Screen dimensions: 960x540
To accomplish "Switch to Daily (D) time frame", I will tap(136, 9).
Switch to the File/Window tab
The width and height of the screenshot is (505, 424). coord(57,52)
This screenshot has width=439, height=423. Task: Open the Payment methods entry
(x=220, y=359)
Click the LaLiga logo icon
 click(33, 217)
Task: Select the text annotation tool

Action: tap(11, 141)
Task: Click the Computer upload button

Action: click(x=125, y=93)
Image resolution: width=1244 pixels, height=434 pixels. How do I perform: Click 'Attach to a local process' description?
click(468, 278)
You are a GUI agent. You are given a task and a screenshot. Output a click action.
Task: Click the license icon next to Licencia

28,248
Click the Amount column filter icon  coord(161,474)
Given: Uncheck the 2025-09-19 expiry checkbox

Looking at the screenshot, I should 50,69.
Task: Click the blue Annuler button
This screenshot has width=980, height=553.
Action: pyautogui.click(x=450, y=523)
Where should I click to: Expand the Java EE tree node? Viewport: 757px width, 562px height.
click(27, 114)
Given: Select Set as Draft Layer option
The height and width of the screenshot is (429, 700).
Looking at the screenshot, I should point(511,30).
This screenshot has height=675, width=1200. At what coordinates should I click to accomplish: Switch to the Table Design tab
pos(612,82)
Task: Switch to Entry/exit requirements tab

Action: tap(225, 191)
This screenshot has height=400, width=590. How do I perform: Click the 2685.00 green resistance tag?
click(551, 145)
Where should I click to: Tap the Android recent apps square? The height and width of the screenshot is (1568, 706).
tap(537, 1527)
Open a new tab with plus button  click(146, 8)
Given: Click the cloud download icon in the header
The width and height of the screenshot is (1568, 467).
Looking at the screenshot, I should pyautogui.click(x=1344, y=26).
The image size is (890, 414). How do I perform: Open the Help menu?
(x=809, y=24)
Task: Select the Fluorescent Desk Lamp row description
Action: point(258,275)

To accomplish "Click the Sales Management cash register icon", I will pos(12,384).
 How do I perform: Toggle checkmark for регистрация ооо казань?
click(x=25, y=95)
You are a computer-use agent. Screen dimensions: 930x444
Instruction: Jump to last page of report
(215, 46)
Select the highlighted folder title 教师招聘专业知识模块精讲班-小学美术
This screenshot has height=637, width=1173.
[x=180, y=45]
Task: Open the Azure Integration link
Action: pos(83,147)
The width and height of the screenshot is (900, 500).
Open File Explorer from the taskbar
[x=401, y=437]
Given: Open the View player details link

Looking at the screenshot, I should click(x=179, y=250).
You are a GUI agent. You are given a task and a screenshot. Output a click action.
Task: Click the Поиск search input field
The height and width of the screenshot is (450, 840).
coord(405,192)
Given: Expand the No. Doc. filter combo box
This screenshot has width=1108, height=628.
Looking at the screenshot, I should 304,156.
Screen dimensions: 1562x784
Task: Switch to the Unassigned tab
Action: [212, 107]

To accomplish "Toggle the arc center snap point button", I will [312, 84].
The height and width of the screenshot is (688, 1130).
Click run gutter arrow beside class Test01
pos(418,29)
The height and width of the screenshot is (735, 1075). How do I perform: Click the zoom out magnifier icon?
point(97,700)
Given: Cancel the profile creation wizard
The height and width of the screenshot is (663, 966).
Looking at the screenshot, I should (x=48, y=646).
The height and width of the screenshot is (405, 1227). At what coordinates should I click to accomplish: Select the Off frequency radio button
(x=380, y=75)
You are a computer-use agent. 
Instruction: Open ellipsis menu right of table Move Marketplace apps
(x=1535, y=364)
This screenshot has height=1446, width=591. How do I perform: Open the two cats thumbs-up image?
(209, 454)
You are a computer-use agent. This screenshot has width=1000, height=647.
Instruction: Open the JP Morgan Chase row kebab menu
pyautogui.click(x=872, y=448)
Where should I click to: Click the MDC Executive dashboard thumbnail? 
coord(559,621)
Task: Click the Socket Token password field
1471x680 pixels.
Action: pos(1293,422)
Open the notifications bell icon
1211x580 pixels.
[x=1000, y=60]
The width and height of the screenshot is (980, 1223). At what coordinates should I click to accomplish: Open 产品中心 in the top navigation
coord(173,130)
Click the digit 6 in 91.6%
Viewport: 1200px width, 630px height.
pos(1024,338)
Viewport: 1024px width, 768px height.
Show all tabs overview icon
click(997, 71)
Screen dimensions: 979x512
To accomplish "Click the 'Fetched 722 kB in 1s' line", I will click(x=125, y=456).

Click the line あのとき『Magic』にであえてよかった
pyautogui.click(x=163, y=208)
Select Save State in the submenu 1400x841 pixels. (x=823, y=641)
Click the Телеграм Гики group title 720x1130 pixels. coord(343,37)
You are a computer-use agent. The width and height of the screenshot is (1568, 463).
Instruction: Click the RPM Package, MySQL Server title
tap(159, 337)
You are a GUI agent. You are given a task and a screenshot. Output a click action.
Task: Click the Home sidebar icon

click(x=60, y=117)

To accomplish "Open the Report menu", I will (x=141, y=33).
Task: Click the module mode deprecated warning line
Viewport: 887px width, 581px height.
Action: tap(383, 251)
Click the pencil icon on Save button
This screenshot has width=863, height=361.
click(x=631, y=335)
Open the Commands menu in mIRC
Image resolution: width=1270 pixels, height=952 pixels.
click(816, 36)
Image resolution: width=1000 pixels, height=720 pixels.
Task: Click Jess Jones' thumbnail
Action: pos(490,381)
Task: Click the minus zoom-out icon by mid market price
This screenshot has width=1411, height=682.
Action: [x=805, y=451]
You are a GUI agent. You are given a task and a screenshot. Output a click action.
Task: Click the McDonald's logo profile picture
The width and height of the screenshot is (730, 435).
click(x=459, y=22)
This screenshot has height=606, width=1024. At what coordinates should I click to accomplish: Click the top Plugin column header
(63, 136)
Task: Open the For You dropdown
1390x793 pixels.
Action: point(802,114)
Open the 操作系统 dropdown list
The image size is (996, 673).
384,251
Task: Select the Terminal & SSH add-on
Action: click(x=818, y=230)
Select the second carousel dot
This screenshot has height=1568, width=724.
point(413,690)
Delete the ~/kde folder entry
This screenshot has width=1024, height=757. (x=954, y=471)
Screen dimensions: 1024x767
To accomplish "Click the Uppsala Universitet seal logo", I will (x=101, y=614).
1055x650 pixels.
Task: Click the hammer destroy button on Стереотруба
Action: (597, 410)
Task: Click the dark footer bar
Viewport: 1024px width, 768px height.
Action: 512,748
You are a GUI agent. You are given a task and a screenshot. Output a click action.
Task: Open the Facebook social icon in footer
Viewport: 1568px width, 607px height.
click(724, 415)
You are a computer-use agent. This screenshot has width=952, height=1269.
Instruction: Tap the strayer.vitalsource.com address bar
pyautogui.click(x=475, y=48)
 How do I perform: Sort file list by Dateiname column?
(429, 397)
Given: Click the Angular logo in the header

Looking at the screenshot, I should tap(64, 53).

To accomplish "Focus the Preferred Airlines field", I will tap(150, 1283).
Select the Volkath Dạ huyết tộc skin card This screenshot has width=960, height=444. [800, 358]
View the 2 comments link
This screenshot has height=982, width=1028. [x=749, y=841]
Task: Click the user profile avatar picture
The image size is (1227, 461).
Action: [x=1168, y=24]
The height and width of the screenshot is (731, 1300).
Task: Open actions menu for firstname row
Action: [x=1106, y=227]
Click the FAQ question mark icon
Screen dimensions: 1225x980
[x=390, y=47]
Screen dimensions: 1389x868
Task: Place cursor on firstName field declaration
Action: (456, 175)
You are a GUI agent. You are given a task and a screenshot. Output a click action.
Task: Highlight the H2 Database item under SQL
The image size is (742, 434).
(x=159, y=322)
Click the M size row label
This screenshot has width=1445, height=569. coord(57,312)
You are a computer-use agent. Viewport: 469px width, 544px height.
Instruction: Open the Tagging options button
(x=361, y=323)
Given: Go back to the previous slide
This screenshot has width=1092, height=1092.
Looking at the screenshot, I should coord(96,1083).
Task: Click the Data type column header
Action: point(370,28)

_ _ _ _ _ _ _

Aim of the exercise:
Please determine how many lines of the records above include the word "filter", replying with a number alone.

Written answer:
2